In 1927, Stebbins was awarded the Sophia Smith Fellowship from Smith College to continue her studies at the American School of Classical Studies in Athens (American School). Her goal in Athens was to continue her research on ancient coins in Greece.

When applying for the fellowship, Stebbins made a request. She asked the Fellowship Committee to allow her American School assignment of cataloguing the coins excavated at Corinth in 1927 to be her original work. This which would meet her Fellowship requirements for Smith College. If the committee declined, she offered to pursue an epigraphy project as her original work.
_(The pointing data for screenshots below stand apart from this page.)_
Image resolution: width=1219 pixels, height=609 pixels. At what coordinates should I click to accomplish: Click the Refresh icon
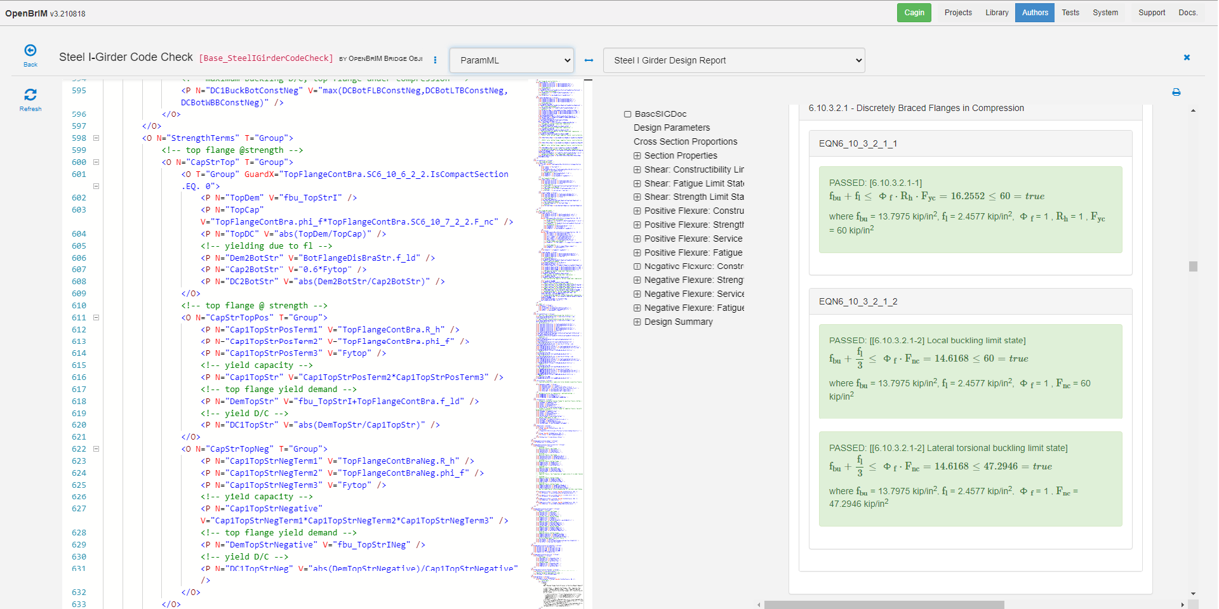[30, 95]
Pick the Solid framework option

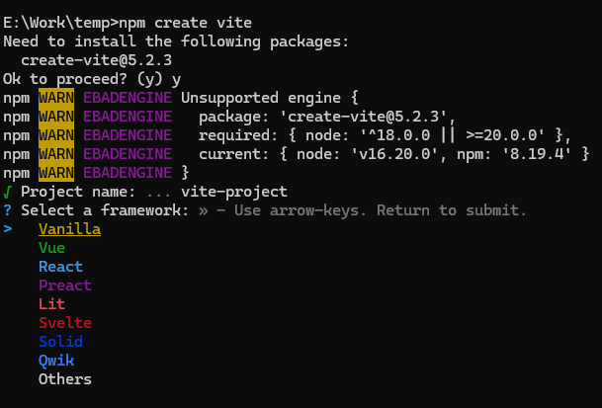point(60,342)
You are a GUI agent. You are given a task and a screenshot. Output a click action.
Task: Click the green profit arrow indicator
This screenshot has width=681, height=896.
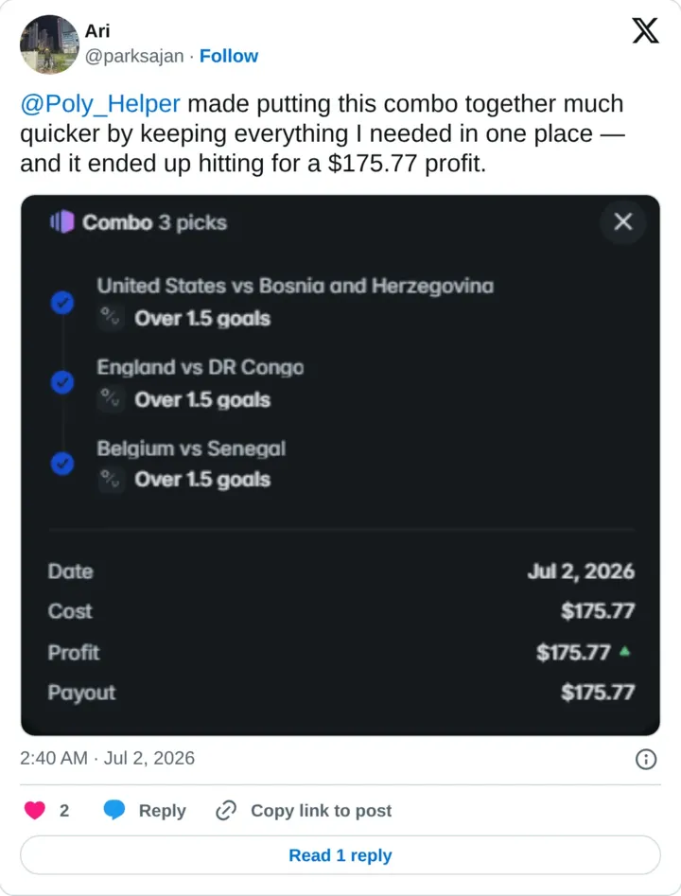pyautogui.click(x=624, y=651)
The committee turned down her request and she subsequently worked on an epigraphic project during her Fellowship year. The result of that work was an article published in the 1929 fall publication of the American Journal of Archaeology, "An Interpretation of the Prescript πολες αυται φορον ταχσαμεναι in the Athenian Tribute Lists,” (Oct.-Dec. 1929), pp 502–514.
Stebbins's catalogue work on the 1927 coins was incorporated into a larger catalogue of work under the supervision of Professor Bellinger.
"When the Corinth excavation coins were later published in 1935 there was no mention of Stebbins as a contributor to the study or the catalogue."

Stebbins met her future husband Herbert Newell Couch when they were both graduate students in classics at Johns Hopkins University. They both applied for membership in the American School within months of each other. Stebbins in October 1927 and Couch in February 1928. She was granted a Fellowship and he was admitted as an Associate Member of the school. They were married on May 12, 1928, at the British Consulate in Salonika, Greece. When they both left Greece in 1928, Stebbins no longer worked as an archeologist, but she continued her research in numismatics. She studied the coins of Argos, Greece for a number of years and planned on publishing her findings, but her work was never published.

Stebbins was a member of the American Numismatic Society for 65 years. At the end of her life, she donated her collection of ancient coins to the Center for Old World Archeology and Art at Brown University. Stebbins died at the age of 98, in July 1992 in Providence, Rhode Island.